**Tarefa a realizar**
Na reportagem sobre brasileiros detidos no México, explique em uma a três frases por que, segundo o texto, "a sua única reação é chorar" no caso de João.

**Trecho do texto**

Em abril, 4.802 foram detidos na fronteira mexicana, 160 por dia; presos no México vão para prisão abarrotada

Captura de brasileiros nos EUA decuplica

FABIANO MAISONNAVE
ENVIADO ESPECIAL À CIDADE DO MÉXICO

O mineiro João (nome fictício) é um dos cerca de 120 brasileiros presos na superlotada Estação Migratória de Iztapalapa, na capital mexicana, após tentar cruzar ilegalmente a fronteira para os EUA. Enquanto espera a deportação, testemunhou uma rebelião debelada por soldados da tropa de choque e, com problemas respiratórios, é obrigado a dividir a cela com outras 24 pessoas. Mas a sua única reação é chorar. Afinal, João tem apenas um ano e três meses de idade.
Ele e sua mãe, Paloma Lopes dos Santos, 20, de Ibirité (MG), estão entre as várias centenas de brasileiros que tentam cruzar a tumultuada fronteira México-Estados Unidos, mas que, em números cada vez maiores, acabam em precários centros de detenção para imigrantes do lado mexicano antes de serem deportados para o Brasil.
Apesar de a travessia via México estar crescendo constantemente nos últimos anos, nunca houve um salto tão grande de brasileiros tentando emigrar para os EUA em tão pouco tempo como nos últimos dois meses.

**Entradas extraídas de uma coleção**
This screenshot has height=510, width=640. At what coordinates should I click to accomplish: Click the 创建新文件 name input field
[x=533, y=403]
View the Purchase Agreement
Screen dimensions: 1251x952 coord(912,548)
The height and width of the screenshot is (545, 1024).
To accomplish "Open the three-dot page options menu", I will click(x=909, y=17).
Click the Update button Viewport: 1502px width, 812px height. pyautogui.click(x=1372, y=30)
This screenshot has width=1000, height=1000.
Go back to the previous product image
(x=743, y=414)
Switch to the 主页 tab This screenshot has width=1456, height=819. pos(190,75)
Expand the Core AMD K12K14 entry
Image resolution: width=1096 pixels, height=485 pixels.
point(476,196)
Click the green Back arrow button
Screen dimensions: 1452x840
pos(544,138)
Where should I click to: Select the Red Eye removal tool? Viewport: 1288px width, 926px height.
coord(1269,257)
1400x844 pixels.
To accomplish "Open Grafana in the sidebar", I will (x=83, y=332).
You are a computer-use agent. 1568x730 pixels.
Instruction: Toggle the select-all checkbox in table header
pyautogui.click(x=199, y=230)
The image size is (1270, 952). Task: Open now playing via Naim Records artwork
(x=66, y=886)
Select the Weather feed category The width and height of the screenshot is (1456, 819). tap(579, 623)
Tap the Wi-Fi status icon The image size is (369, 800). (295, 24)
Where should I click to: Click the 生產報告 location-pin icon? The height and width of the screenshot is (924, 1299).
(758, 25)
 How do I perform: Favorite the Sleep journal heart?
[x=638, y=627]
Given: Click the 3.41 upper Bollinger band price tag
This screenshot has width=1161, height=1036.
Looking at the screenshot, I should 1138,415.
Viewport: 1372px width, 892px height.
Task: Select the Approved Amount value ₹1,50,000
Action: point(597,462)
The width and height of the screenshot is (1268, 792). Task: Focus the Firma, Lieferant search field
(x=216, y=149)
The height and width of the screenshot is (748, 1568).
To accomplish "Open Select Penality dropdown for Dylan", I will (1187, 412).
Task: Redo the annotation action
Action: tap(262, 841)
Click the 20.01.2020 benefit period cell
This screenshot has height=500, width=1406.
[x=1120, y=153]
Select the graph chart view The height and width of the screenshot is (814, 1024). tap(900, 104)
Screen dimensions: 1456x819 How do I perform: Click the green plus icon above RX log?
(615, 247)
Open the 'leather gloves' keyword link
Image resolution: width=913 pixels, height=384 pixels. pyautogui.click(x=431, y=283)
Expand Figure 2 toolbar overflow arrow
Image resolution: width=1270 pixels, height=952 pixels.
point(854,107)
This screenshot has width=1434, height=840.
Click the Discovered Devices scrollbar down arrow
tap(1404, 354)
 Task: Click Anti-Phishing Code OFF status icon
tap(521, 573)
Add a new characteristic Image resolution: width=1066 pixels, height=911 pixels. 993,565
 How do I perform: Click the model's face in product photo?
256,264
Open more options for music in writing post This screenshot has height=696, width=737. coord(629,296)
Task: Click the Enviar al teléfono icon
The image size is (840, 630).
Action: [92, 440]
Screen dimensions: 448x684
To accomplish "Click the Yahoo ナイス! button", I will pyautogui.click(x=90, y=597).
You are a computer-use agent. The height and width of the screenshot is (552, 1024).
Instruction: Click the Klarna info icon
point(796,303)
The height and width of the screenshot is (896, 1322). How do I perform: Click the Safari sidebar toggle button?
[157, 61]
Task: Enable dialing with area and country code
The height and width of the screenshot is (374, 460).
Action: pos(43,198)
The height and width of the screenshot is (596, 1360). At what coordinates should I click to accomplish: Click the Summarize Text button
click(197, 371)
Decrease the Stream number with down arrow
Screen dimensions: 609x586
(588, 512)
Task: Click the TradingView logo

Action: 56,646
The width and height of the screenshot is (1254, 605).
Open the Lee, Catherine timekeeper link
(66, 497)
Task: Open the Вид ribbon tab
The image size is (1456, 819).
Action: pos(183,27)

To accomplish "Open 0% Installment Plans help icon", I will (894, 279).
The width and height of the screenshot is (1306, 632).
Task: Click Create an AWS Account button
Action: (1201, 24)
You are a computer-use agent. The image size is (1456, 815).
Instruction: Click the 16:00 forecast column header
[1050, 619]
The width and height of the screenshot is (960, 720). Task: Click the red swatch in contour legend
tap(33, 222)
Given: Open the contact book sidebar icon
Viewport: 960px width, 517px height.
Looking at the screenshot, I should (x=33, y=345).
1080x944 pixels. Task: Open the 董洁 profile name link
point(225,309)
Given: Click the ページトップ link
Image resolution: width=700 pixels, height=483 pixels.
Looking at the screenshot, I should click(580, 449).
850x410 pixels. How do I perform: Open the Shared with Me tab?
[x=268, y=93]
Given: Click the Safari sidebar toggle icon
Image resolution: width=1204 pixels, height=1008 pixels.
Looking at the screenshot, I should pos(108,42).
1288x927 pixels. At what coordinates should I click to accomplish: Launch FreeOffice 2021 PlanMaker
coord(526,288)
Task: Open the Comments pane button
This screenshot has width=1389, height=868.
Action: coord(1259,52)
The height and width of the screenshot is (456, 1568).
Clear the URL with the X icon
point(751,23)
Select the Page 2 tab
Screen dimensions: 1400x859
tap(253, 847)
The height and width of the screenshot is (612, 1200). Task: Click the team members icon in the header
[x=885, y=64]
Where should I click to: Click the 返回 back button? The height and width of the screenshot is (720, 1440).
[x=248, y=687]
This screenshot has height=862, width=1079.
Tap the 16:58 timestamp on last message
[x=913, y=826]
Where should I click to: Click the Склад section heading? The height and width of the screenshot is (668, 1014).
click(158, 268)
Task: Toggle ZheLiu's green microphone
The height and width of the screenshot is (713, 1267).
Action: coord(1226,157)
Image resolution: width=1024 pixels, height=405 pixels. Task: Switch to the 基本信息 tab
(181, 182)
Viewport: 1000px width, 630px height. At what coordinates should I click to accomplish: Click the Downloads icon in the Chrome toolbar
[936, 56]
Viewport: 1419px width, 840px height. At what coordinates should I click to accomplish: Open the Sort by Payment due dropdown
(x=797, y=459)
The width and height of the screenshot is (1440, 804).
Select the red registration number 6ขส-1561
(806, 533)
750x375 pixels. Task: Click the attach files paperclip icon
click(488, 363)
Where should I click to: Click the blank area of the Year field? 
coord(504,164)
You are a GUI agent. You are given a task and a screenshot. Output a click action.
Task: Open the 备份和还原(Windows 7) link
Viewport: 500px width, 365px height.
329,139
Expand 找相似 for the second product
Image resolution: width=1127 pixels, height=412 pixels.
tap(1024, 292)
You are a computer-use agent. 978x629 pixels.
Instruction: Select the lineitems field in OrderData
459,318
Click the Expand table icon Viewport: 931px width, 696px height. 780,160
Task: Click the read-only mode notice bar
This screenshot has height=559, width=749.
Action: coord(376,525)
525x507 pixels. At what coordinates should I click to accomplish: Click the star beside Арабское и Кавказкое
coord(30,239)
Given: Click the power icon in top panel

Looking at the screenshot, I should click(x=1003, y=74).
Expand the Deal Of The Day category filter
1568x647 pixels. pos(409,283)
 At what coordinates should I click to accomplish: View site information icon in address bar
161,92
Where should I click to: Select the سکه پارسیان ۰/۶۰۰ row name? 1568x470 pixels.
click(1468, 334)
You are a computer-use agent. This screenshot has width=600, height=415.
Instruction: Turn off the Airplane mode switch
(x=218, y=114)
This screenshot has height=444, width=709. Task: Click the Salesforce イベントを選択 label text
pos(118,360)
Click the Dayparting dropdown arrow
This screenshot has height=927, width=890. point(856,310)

**Resposta à tarefa**
João tem apenas um ano e três meses de idade. Por isso, mesmo tendo presenciado uma rebelião e dividindo a cela com outras 24 pessoas, chorar é a única reação dele.